Microneedle Patch Loaded with Exosomes Containing MicroRNA-29b Prevents Cardiac Fibrosis after Myocardial Infarction.

Myocardial infarction (MI) is a cardiovascular disease that poses a serious threat to human health. Uncontrolled and excessive cardiac fibrosis after MI has been recognized as a primary contributor to mortality by heart failure. Thus, prevention of fibrosis or alleviation of fibrosis progression is important for cardiac repair. To this end, a biocompatible microneedle (MN) patch based on gelatin is fabricated to load exosomes containing microRNA-29b (miR-29b) mimics with antifibrotic activity to prevent excessive cardiac fibrosis after MI. Exosomes are isolated from human umbilical cord mesenchymal stem cells and loaded with miR-29b mimics via electroporation, which can be internalized effectively in cardiac fibroblasts to upregulate the expression of miR-29b and downregulate the expression of fibrosis-related proteins. After being implanted in the infarcted heart of a mouse MI model, the MN patch can increase the retention of loaded exosomes in the infarcted myocardium, leading to alleviation of inflammation, reduction of the infarct size, inhibition of fibrosis, and improvement of cardiac function. This design explored the MN patch as a suitable platform to deliver exosomes containing antifibrotic biomolecules locally for the prevention of cardiac fibrosis, showing the potential for MI treatment in clinical applications.

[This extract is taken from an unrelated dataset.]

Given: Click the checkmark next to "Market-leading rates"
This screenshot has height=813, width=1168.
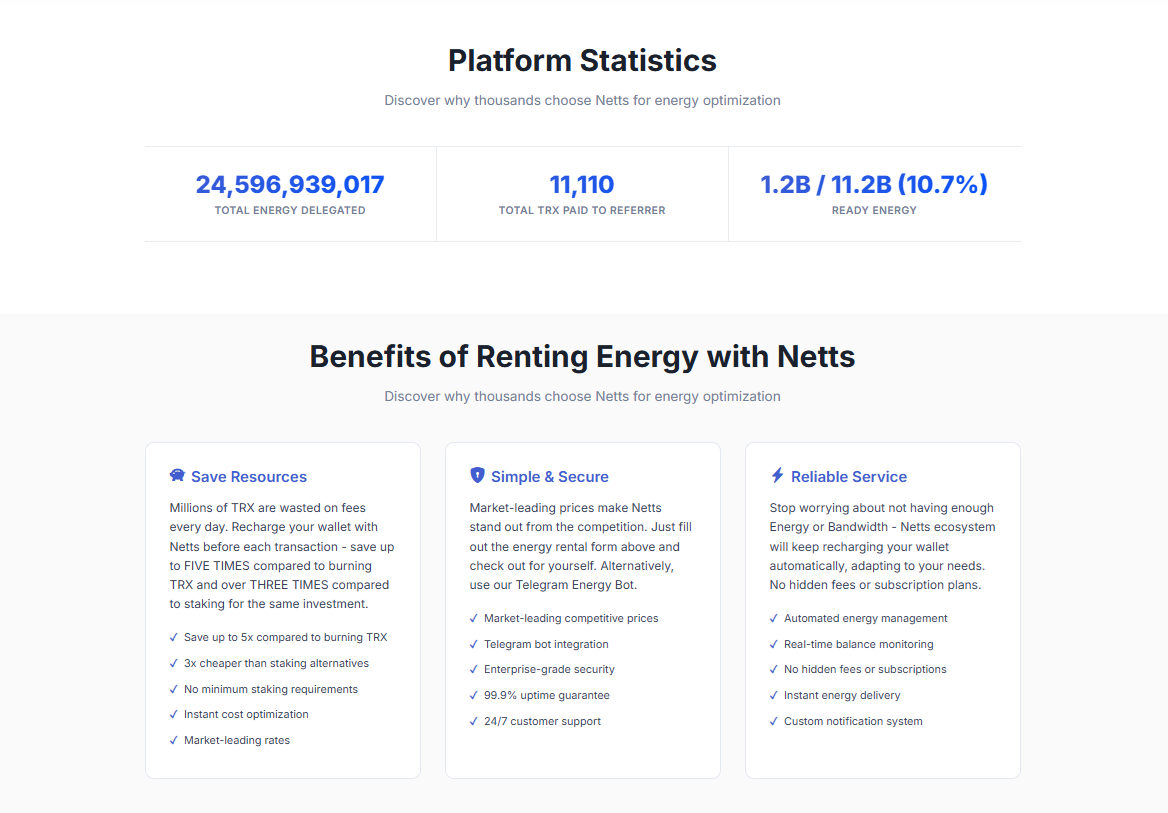Looking at the screenshot, I should (173, 740).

Injectable Decellularized Extracellular Matrix Hydrogel Containing Stromal Cell-Derived Factor 1 Promotes Transplanted Cardiomyocyte Engraftment and Functional Regeneration after Myocardial Infarction.

Transplantation of exogenous cardiomyocytes (CMs) is a hopeful method to treat myocardial infarction (MI). However, its clinical application still remains challenging due to low retention and survival rates of the transplanted cells. Herein, a stromal cell-derived factor 1 (SDF-1)-loaded injectable hydrogel based on a decellularized porcine extracellular matrix (dECM) is developed to encapsulate and deliver CMs locally to the infarct area of the heart. The soluble porcine cardiac dECM is composed of similar components such as the human cardiac ECM, which could be self-assembled into a nanofibrous hydrogel at physiological temperature to improve the retention of transplanted CMs. Furthermore, the chemokine SDF-1 could recruit endogenous cells to promote angiogenesis, mitigating the ischemic microenvironment and improving the survival of CMs. The results in vitro show that this composite hydrogel exhibits good biocompatibility, anti-apoptosis property, and chemotactic effects for mesenchymal stromal cells and endothelial cells through SDF-1-CXCR4 axis. Moreover, intramyocardial injection of this composite hydrogel to the infarcted area leads to the promotion of angiogenesis and inhibition of fibrosis, reducing the infarction size and improving the cardiac function. The combination of natural biomaterials, exogenous cells, and bioactive factors shows potential for MI treatment in the clinical application.